## [Goal of the exercise]
Repeat exactly the lines that begin at the one containing "Task: Open the three-dot Chrome menu" and end at the final line of the records; include no pictures and nothing else.

## [Records from a data collection]
Start of Block
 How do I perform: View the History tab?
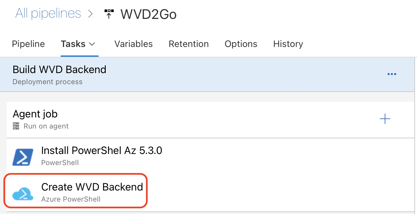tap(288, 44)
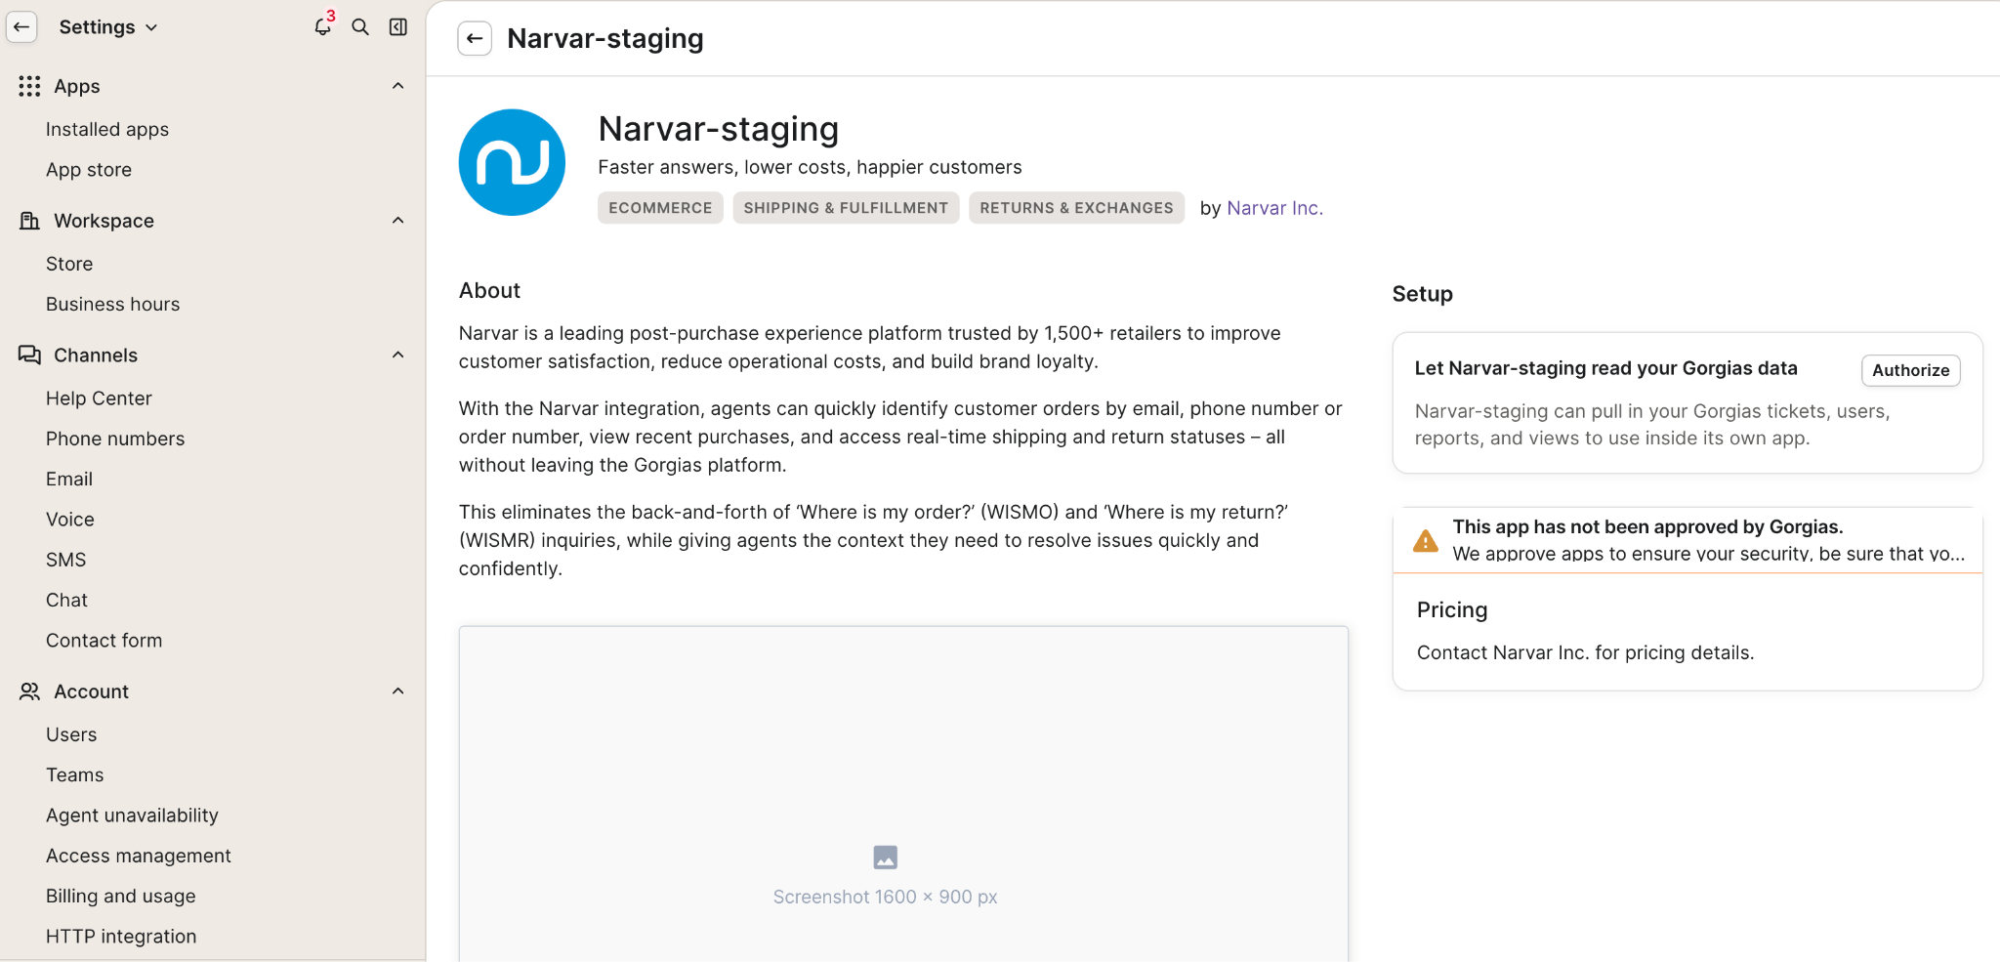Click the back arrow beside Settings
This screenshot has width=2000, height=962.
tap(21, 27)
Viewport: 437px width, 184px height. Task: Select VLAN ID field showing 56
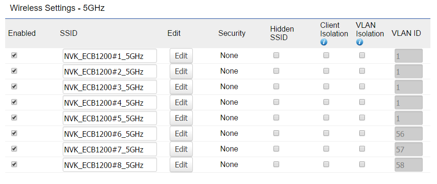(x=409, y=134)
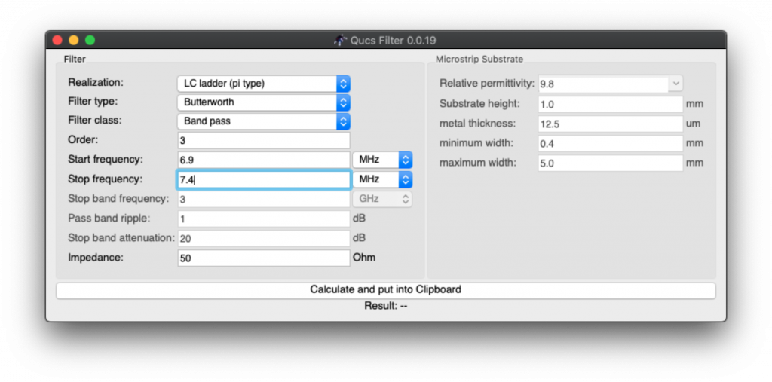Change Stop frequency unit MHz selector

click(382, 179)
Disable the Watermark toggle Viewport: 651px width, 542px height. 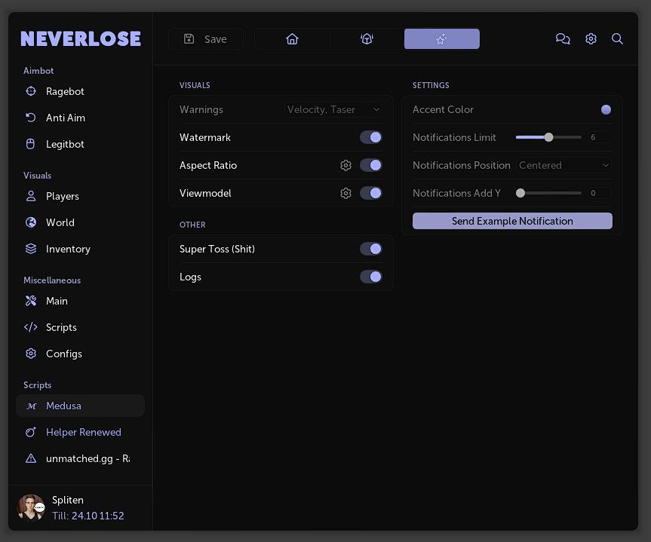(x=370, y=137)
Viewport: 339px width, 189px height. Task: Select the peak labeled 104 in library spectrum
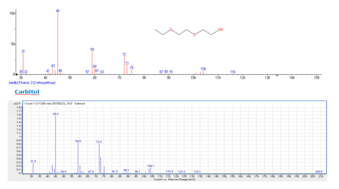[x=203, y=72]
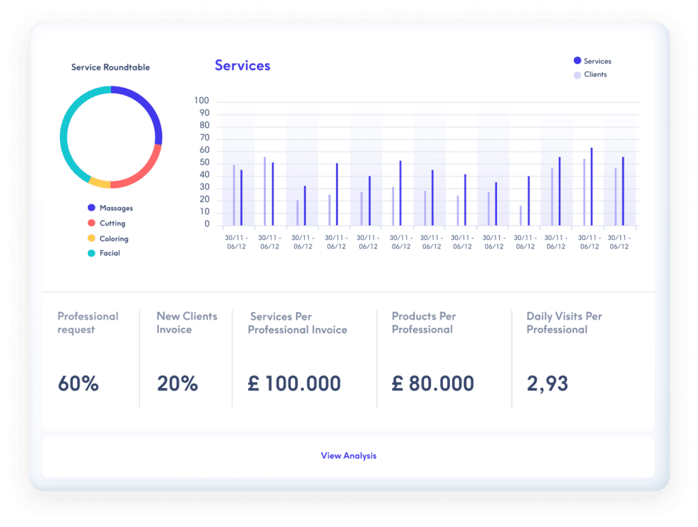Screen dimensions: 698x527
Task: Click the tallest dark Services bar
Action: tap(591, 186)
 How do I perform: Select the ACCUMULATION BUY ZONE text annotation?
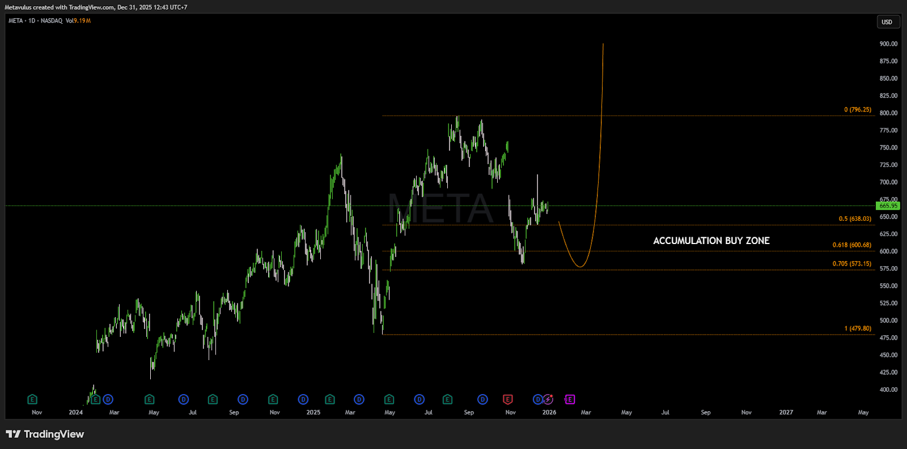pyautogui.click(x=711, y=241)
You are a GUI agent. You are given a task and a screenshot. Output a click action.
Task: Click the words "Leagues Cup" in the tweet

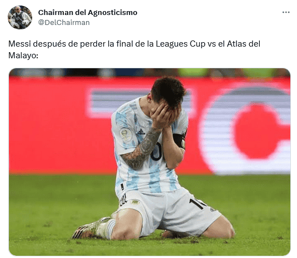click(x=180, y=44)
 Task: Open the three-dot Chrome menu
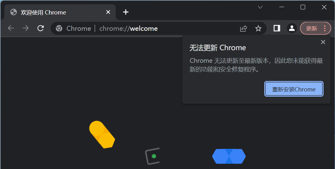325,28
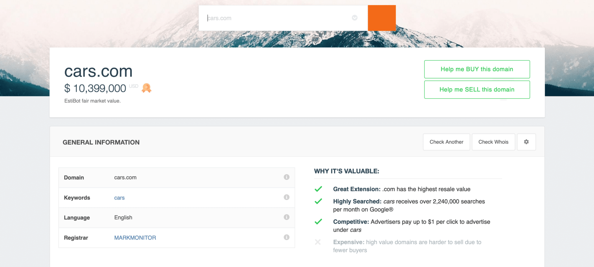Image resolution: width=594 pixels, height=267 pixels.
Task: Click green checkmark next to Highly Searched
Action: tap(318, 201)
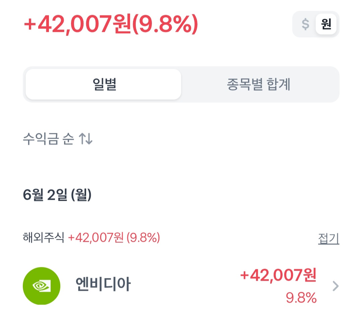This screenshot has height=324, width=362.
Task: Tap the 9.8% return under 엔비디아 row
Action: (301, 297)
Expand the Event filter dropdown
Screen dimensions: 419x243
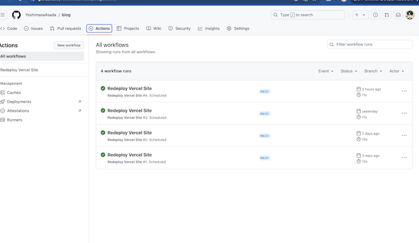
End of Block
## [Output for this exercise]
 Task: Open the three-dot Chrome menu
325,28
Image resolution: width=594 pixels, height=267 pixels.
Task: Click green checkmark next to Highly Searched
Action: tap(318, 201)
This screenshot has height=324, width=362.
Task: Tap the 9.8% return under 엔비디아 row
Action: (301, 297)
Expand the Event filter dropdown
Screen dimensions: 419x243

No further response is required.